Work to complete
Reproduce verbatim the entries from the line containing "You are a GUI" up to and including the line containing "Open 企业中心 link", omitting the pictures from your output.

Dataset extract
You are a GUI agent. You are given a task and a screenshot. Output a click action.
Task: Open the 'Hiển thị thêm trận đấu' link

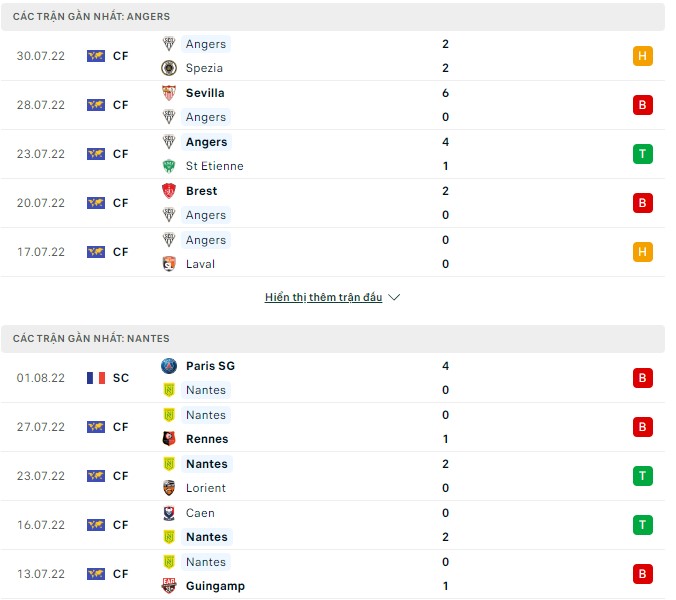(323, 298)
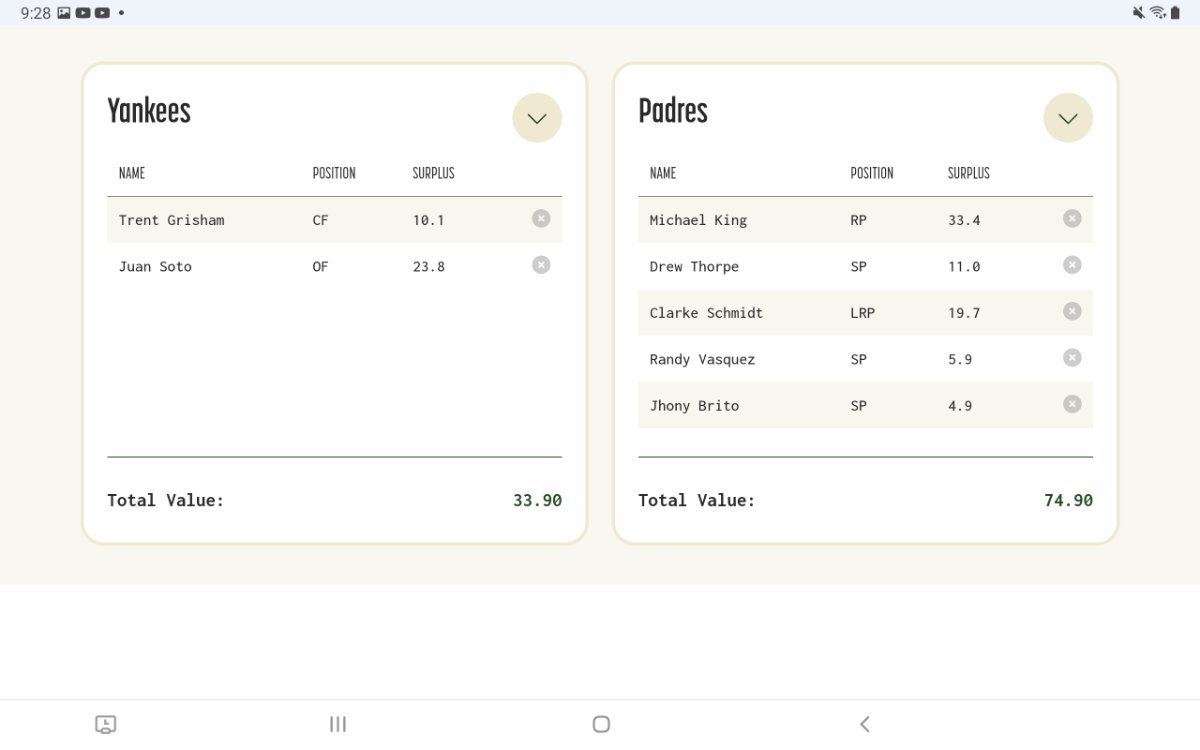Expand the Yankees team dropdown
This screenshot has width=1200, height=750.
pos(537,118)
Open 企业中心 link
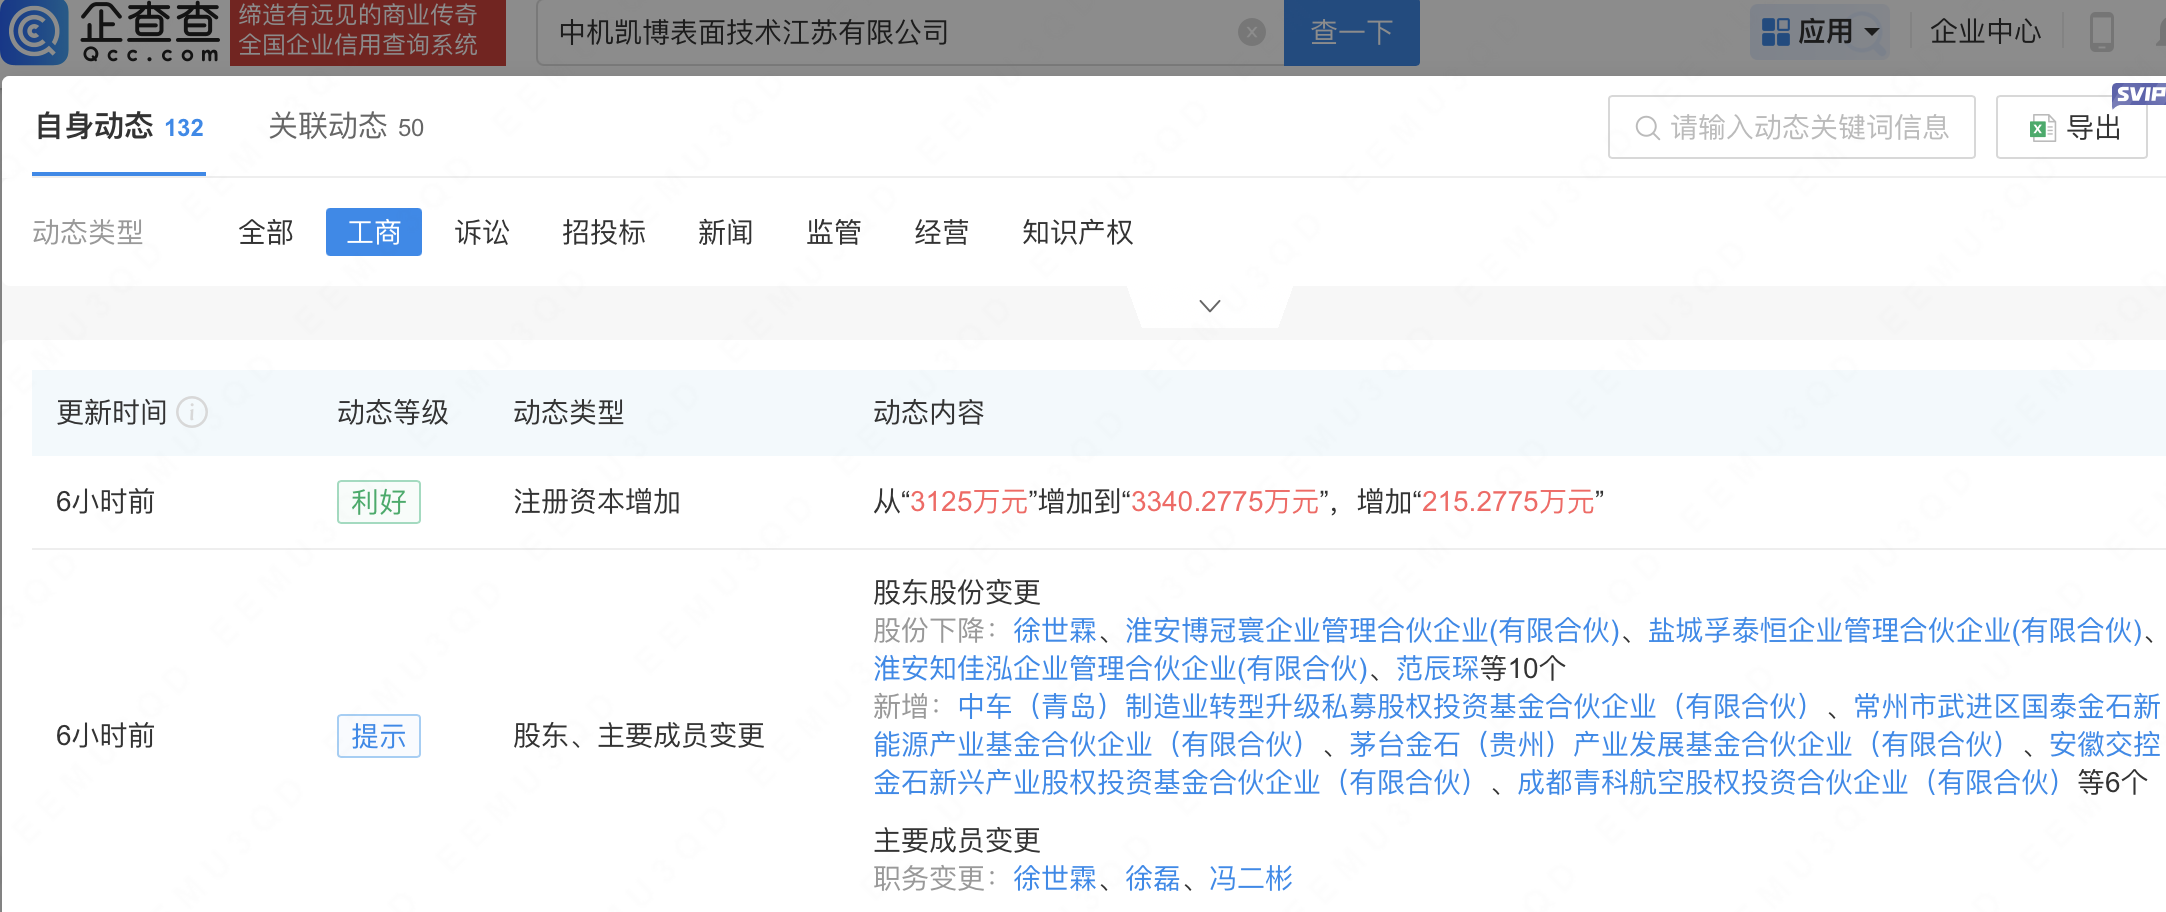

---

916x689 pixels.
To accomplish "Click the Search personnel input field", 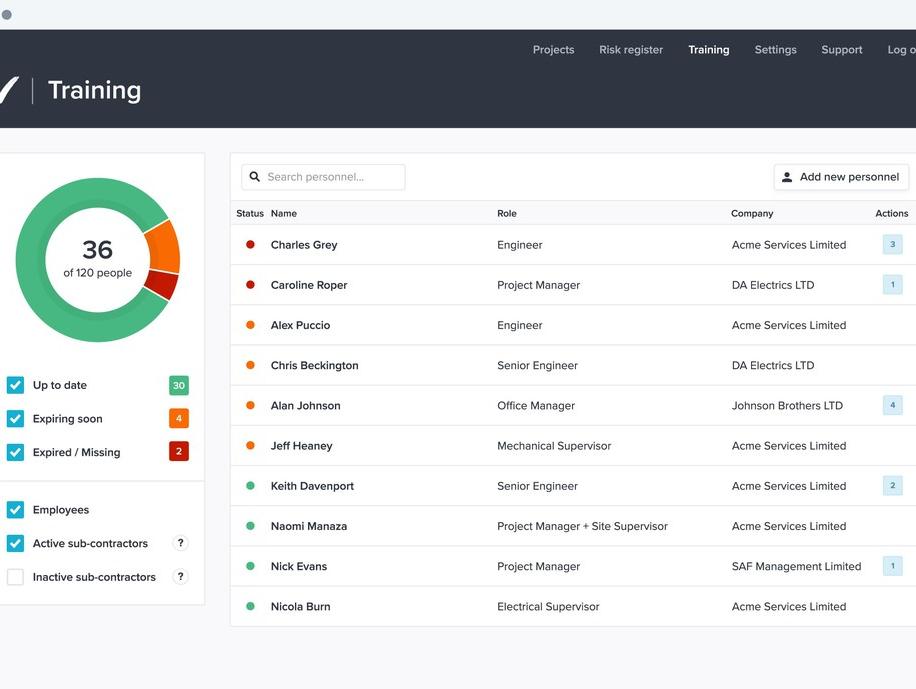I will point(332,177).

Answer for the task
You are a GUI agent. You are given a task and a screenshot. Output a click action.
Task: Open the 'Hiển thị thêm trận đấu' link

(323, 298)
Expand the Yankees team dropdown
This screenshot has width=1200, height=750.
pos(537,118)
Open 企业中心 link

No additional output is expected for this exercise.